Key Responsibilities:
- Act
as the primary point of contact within the Bank for data privacy issues
for members of staff, regulators, and any relevant data protection
authorities.
- Ensure
the Bank’s policy is in accordance with the Data Protection Act, 2019.
- Evaluate
the existing data protection framework and identify areas of non or
partial compliance and resolve any issues.
- Conduct
regular assessment to ensure the Bank’s compliance with the data
protection laws.
- Devise
training plans and provide training to staff regarding data protection,
compliance for those who are involved in processing sensitive personal
data and personal data to raise levels of awareness of data protection
issues throughout the business. He/she will also provide data protection
advice and support to members of staff.
- Be
proactive in horizon scanning for proposed and actual changes to data
protection laws and guidance to ensure awareness of changes in the
regulatory environment, and to advise the business on how to be
market-leading in its data protection strategy.
- Review
and advise the business teams in relation to data subject access requests
and support the teams to provide responses. Advise the business teams on
any matters in relation to data protection compliance.
- Promote
a culture of data protection compliance across all units of the Bank and
conduct periodic audits to ensure data privacy processes are being
followed.
- Always
evaluate the Bank’s data processing activities and keep the Bank’s data
processing inventory updated.
- Take
ownership of data protection documentation and reporting requirements,
including records of processing activities, data protection impact
assessments, data incident records and data breach reporting, and conduct
periodic compliance assessments of these.
- Serving
as the contact point for data subjects on privacy matters, including DSARs
(data subject access requests).
- Performing
regular data privacy assessments to ensure compliance and proactively
address potential issues
- Evaluate
the Bank’s data processing activities and keep the Bank’s data processing
inventory updated at all times.
- Responding
to data subjects about how their personal data is utilized and measures
the Bank has put in place to protect their data.

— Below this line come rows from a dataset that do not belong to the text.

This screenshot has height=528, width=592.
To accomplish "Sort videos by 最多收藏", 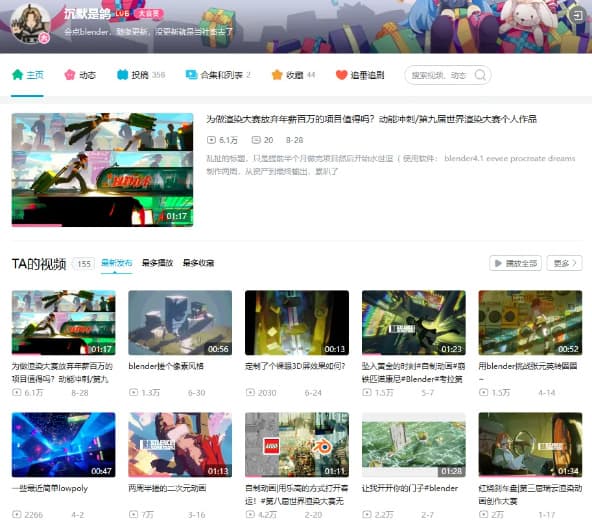I will pos(199,263).
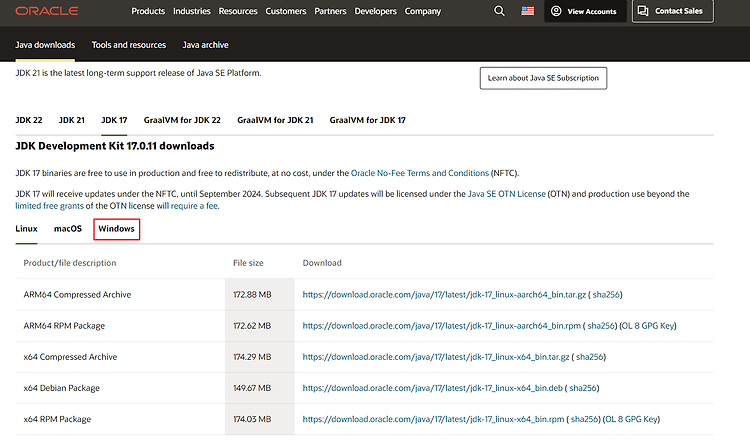
Task: Click the Contact Sales button
Action: pos(673,11)
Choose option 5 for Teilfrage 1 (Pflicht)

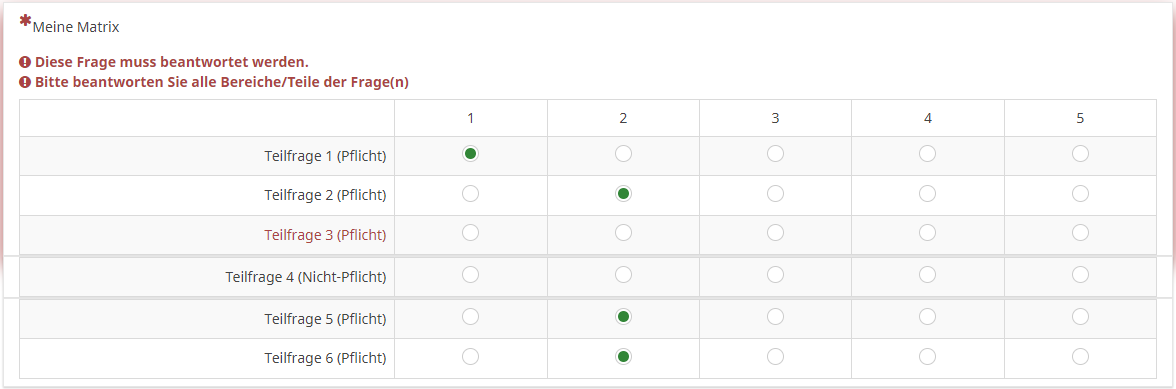[x=1080, y=154]
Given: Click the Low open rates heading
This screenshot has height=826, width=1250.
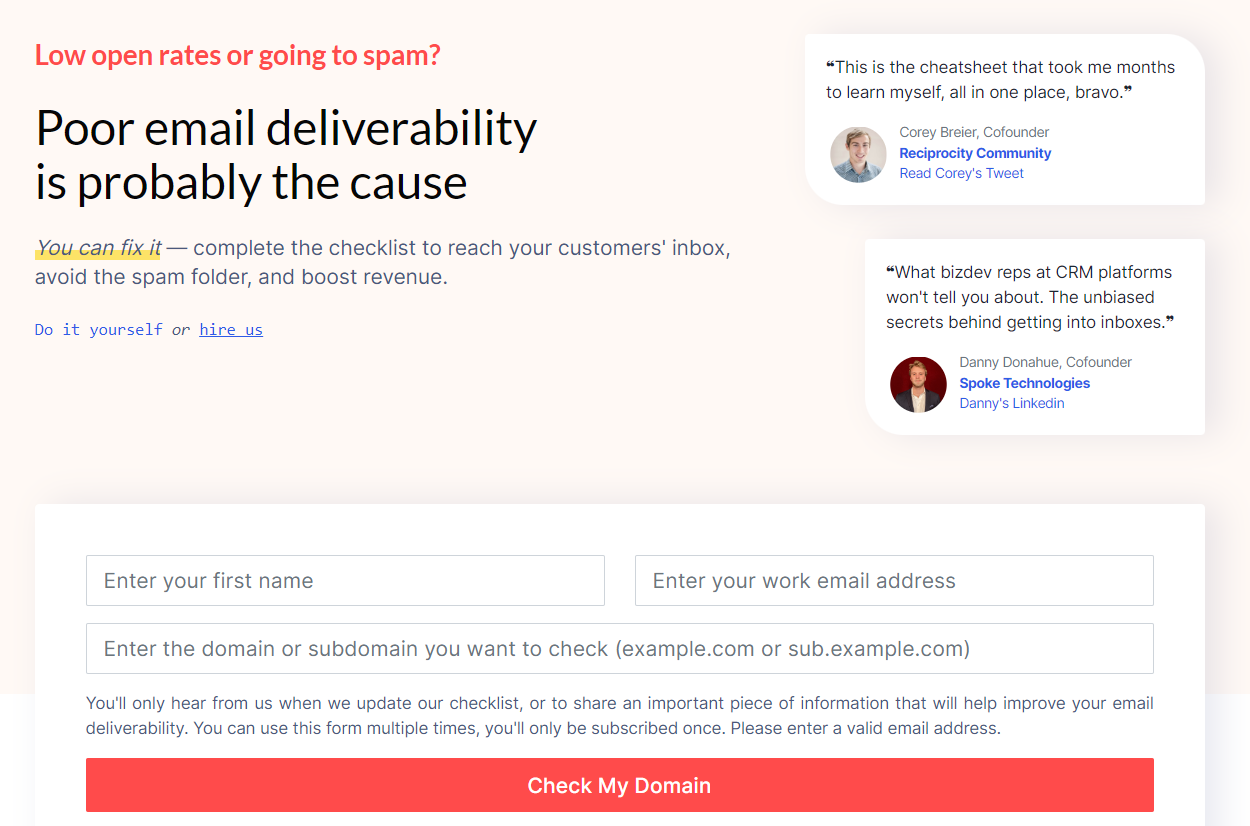Looking at the screenshot, I should click(237, 55).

Education, Professional Qualifications, Experience & Skills
- Bachelor’s
degree in Information Technology, Legal, Risk Management or business
related field from a recognised university.
- Professional
Certification in CISA, CISM, CRISC, CDPSE or; CIPP/CIPM
- Masters
degree in Data Management or a business related field will be an added
advantage.
- At
least 6-8 years’ working experience within risk management, internal
audit, compliance, 4 of which should be in Data Privacy laws within the
region and/or EU Data Privacy laws.
- Working
experience in Risk, Compliance or Legal function, with recent experience
in privacy compliance.
- Conversant
with Banking regulatory requirements
- Experience
in Branch Operations.
- Expertise
in MIS.
- Knowledge
of AML/KYC policy
- Excellent
analytical skills.
- Excellent
report writing skills
- Good
Inter-personal sensitivity.
- Action
and result orientation.
- Excellent
communication & inter-personal skills
- Good
presentation skills
How to Apply:
Send your CV and
application letter showing how you meet the role requirement stated above to: Recruitment@nationalbank.co.ke by Monday,
3rd October 2022.
Please note that
applications received after the deadline will not be considered.
Only shortlisted
candidates will be contacted for the next stage/s of the process.